In a statement, CFTC Commissioner Bart Chilton praised the agreement.

“Many had doubts about achieving greater global financial regulatory harmonization, but this demonstrates heavy duty headway is being made,” he said. “Both sides recognize the global reach of markets today and the need for harmonization among rulemaking regimes to the extent possible.”

Foreign branches of American firms are not currently subject to the same rules as their domestic counterparts.

Under the new guidance, however, those companies’ derivatives deals that occur in the 28 European Union countries will be subject to oversight by European regulators instead of Americans. That scheme of “substituted compliance” is expected to smooth out inconsistencies between the continents and be more efficient.

“Jurisdictions and regulators should be able to defer to each other when it is justified by the quality of their respective regulation and enforcement regimes,” the CFTC said in announcing the agreement.

Most international derivatives deals, which involve bets on the value of other assets or bonds, are conducted between the U.S. and European Union.

Last summer, the CFTC proposed expanding its oversight of the international derivatives market, known as cross-border swaps.

The enhanced regulation was conceived in accordance with the 2010 Dodd-Frank financial reform law to crack down on behavior that was blamed for contributing to the 2008 financial crisis.

Before the Dodd-Frank bill, the derivatives market was largely unregulated.

Congress, in recent weeks, has attempted to weigh in on the agency’s rulemaking.

In June, the House passed a bill to tie the CFTC’s actions to the Securities and Exchange Commission, which is also working on a rule for international swaps. That bill also sought to rein in the number and types of deals that would be covered by the CFTC action. 
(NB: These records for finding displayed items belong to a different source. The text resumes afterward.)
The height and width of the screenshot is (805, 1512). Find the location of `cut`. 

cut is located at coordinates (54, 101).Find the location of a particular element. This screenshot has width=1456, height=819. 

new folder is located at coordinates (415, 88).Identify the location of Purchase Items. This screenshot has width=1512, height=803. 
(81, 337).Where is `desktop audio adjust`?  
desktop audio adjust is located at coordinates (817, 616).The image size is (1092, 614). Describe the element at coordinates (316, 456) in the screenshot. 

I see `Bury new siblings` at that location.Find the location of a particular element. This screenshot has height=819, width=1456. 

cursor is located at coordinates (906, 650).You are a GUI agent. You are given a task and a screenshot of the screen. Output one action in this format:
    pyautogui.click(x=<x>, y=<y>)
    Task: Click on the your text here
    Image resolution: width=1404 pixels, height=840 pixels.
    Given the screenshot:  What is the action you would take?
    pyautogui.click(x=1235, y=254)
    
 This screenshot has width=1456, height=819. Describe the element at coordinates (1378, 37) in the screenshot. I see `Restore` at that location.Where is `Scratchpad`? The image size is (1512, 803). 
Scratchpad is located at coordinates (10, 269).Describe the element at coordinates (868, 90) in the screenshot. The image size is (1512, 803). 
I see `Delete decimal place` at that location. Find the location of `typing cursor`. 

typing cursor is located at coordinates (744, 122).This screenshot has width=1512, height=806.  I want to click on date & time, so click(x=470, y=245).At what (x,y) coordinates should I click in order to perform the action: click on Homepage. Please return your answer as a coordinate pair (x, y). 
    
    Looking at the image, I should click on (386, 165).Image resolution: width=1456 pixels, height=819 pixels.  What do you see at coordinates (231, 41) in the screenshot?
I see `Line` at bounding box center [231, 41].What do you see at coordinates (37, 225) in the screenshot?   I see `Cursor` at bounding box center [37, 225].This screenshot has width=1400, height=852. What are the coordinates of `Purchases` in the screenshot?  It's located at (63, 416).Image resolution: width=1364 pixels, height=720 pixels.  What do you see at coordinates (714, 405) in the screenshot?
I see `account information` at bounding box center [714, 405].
In May, a group of Senate Democrats sent a letter to the CFTC chairman asking him to issue strong rules. 

In addition to the deal with European regulators, the CFTC invited other countries to join the approach to broaden global oversight of the swaps market.

“This is a trend that should continue,” Sims said. “Markets are global, and as we have seen through the financial crisis, we need to be working together on harmonization.”

-- This story was updated with additional information at 5:22 p.m.